(Collected data)
####################
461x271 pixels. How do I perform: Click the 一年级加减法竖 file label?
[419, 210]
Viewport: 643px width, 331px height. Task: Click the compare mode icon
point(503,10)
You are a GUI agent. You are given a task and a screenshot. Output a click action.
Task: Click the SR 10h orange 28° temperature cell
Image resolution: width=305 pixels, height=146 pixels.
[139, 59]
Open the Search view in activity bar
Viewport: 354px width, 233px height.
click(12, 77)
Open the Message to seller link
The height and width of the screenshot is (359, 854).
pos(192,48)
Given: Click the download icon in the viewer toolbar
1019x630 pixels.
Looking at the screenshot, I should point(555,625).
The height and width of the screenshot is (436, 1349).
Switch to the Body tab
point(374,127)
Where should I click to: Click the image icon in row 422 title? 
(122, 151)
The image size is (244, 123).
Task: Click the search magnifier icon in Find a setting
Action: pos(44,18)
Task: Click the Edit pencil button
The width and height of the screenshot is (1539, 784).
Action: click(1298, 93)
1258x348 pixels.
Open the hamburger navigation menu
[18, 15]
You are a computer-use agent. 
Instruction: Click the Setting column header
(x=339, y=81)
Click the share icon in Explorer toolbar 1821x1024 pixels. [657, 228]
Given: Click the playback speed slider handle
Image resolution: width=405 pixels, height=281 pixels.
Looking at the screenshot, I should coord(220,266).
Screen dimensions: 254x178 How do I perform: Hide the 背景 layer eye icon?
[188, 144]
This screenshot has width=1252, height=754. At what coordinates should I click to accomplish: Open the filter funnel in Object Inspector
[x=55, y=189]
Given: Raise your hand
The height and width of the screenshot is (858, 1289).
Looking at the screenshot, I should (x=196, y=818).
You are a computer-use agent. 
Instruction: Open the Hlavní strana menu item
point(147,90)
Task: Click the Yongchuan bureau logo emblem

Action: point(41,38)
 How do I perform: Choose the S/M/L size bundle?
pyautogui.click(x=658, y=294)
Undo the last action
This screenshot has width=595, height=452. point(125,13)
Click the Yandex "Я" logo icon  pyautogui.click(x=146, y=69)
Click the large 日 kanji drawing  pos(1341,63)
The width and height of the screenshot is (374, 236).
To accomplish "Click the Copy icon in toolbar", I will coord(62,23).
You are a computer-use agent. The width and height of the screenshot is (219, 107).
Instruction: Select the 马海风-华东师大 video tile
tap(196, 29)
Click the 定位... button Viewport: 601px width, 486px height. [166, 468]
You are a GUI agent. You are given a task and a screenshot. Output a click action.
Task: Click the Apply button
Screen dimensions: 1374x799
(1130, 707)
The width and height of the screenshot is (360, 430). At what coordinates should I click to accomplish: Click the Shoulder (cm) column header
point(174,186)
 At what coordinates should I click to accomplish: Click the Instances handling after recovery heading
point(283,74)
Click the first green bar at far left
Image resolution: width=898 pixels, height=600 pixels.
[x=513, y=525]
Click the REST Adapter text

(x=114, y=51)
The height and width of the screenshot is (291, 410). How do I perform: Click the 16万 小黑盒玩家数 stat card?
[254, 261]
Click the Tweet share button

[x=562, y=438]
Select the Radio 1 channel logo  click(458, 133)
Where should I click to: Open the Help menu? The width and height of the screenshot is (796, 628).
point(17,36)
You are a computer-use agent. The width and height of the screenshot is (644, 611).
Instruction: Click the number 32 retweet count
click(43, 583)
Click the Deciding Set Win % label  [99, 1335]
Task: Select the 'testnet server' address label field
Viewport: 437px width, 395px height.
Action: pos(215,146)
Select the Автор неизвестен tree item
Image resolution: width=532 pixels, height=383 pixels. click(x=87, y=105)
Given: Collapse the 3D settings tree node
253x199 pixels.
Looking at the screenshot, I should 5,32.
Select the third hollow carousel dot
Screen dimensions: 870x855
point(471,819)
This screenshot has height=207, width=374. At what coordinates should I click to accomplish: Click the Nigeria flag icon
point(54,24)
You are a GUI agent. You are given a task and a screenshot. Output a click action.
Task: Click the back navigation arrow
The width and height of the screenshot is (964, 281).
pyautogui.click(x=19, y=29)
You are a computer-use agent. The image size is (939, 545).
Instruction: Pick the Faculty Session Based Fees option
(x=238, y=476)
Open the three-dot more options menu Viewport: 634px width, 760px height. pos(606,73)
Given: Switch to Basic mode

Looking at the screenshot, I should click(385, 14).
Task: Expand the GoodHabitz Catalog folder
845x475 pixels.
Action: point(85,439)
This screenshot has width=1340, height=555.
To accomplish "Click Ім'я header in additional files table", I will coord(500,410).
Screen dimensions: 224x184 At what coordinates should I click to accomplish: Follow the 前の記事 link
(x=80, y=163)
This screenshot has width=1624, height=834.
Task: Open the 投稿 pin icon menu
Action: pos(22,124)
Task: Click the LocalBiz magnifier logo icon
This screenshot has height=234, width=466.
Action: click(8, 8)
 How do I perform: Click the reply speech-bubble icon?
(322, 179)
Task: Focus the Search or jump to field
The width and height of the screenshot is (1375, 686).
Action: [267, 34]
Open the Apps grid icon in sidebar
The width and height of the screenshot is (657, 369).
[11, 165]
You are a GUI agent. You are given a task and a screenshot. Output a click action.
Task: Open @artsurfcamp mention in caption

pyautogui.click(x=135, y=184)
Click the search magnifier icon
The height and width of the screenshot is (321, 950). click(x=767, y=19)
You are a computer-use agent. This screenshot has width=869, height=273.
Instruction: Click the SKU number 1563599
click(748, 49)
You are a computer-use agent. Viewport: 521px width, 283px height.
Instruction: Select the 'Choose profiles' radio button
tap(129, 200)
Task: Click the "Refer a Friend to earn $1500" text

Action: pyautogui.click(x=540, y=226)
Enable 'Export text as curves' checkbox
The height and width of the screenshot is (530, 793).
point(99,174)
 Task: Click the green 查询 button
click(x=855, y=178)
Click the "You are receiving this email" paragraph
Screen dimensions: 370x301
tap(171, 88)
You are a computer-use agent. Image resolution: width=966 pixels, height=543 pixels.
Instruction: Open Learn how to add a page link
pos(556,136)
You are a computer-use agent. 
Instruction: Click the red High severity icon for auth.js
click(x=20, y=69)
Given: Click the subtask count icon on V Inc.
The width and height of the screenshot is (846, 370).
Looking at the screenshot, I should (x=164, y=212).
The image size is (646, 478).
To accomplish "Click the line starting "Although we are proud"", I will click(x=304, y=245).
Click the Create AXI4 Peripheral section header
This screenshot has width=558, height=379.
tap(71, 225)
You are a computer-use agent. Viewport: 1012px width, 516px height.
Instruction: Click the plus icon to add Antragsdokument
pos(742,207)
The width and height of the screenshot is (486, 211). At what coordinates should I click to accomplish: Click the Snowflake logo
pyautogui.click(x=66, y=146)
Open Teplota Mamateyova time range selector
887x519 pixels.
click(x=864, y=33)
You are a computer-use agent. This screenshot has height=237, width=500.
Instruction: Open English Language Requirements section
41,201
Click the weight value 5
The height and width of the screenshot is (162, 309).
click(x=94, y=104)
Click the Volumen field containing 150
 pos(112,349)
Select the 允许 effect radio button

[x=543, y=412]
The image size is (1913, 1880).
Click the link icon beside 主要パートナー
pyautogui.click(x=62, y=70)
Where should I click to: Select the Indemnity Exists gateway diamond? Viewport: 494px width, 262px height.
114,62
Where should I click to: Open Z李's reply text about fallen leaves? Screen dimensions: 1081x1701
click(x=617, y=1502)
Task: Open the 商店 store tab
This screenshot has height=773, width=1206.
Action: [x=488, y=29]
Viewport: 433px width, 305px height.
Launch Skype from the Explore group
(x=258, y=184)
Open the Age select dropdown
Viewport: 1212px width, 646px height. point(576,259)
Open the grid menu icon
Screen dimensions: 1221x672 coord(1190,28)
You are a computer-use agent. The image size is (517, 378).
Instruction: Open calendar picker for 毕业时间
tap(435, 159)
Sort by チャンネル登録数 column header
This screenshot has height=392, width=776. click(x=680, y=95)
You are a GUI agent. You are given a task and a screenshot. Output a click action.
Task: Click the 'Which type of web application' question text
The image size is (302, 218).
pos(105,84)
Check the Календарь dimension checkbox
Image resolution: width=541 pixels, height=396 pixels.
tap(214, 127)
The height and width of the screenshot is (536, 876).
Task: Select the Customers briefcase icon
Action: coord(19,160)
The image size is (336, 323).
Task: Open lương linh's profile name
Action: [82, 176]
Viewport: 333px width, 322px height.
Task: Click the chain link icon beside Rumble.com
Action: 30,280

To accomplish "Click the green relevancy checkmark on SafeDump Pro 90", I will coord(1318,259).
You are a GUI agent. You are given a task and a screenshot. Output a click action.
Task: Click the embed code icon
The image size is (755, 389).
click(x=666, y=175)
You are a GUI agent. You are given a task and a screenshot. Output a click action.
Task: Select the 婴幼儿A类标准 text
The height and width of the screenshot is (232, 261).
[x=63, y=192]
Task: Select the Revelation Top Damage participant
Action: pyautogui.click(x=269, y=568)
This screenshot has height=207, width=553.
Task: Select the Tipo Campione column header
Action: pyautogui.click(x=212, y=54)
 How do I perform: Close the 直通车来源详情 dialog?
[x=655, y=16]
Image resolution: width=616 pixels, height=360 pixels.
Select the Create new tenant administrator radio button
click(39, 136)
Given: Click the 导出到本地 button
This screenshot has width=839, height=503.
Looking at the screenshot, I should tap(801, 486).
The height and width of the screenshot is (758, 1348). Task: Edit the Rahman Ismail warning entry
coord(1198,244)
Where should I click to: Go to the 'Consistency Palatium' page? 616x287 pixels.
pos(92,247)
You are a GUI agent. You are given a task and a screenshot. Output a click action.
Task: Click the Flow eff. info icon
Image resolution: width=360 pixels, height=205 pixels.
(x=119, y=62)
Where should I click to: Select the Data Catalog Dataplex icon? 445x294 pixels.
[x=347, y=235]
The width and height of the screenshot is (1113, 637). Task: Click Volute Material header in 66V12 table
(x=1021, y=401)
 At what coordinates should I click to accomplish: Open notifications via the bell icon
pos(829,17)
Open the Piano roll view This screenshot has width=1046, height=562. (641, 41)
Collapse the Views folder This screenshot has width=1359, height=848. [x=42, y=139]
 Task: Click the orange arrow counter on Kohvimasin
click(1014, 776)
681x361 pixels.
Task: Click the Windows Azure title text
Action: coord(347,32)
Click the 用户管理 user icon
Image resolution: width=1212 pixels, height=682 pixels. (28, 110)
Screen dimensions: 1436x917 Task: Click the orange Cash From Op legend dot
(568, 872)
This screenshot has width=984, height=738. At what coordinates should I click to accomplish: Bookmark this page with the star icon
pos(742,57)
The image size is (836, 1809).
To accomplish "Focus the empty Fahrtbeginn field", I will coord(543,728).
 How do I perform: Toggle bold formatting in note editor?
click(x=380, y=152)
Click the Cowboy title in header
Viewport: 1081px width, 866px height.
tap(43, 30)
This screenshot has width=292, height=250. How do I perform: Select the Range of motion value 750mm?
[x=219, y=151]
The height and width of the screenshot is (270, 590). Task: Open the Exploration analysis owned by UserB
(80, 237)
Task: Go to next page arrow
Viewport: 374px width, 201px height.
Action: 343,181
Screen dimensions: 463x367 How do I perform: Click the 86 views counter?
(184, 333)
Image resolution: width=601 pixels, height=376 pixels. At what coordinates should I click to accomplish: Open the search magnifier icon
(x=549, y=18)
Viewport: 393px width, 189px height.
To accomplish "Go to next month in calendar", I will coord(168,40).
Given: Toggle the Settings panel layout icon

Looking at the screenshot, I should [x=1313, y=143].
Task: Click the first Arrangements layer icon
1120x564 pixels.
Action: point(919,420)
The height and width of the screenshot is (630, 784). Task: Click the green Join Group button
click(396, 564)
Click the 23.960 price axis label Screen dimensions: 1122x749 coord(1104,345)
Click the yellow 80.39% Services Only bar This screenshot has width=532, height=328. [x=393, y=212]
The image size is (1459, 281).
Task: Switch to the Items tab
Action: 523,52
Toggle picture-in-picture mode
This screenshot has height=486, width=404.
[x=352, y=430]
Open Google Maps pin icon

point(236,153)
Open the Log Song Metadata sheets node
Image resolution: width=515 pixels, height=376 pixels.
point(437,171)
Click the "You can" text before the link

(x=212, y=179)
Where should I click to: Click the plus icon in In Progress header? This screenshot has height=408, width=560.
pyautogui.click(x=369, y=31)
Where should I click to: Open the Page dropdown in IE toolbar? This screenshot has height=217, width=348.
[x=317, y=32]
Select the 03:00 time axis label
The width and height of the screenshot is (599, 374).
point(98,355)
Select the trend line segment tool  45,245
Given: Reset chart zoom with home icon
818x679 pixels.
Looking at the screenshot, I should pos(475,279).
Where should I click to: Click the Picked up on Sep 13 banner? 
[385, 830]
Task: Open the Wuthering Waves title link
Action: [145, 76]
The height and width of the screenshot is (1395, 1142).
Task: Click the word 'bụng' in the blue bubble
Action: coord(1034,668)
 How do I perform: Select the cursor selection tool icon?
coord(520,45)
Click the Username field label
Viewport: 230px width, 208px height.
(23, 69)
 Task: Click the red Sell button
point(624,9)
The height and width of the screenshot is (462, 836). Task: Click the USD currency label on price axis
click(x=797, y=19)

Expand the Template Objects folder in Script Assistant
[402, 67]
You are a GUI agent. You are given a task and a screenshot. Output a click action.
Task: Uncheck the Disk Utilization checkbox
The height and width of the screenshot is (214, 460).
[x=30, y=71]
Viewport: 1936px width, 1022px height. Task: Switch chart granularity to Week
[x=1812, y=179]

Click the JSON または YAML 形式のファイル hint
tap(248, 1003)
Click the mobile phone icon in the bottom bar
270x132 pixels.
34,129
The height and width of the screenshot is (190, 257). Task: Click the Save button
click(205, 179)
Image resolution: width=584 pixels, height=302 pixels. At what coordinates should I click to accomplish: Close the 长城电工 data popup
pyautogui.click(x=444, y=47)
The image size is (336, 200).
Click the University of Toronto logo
####################
Copy everything in the data above, from the line containing "Select the Radio" down to the line containing "Action: pos(215,146)", with both of those lines included, word for word.

Select the Radio 1 channel logo  click(458, 133)
Where should I click to: Open the Help menu? The width and height of the screenshot is (796, 628).
point(17,36)
You are a computer-use agent. The width and height of the screenshot is (644, 611).
Instruction: Click the number 32 retweet count
click(43, 583)
Click the Deciding Set Win % label  [99, 1335]
Task: Select the 'testnet server' address label field
Viewport: 437px width, 395px height.
Action: pos(215,146)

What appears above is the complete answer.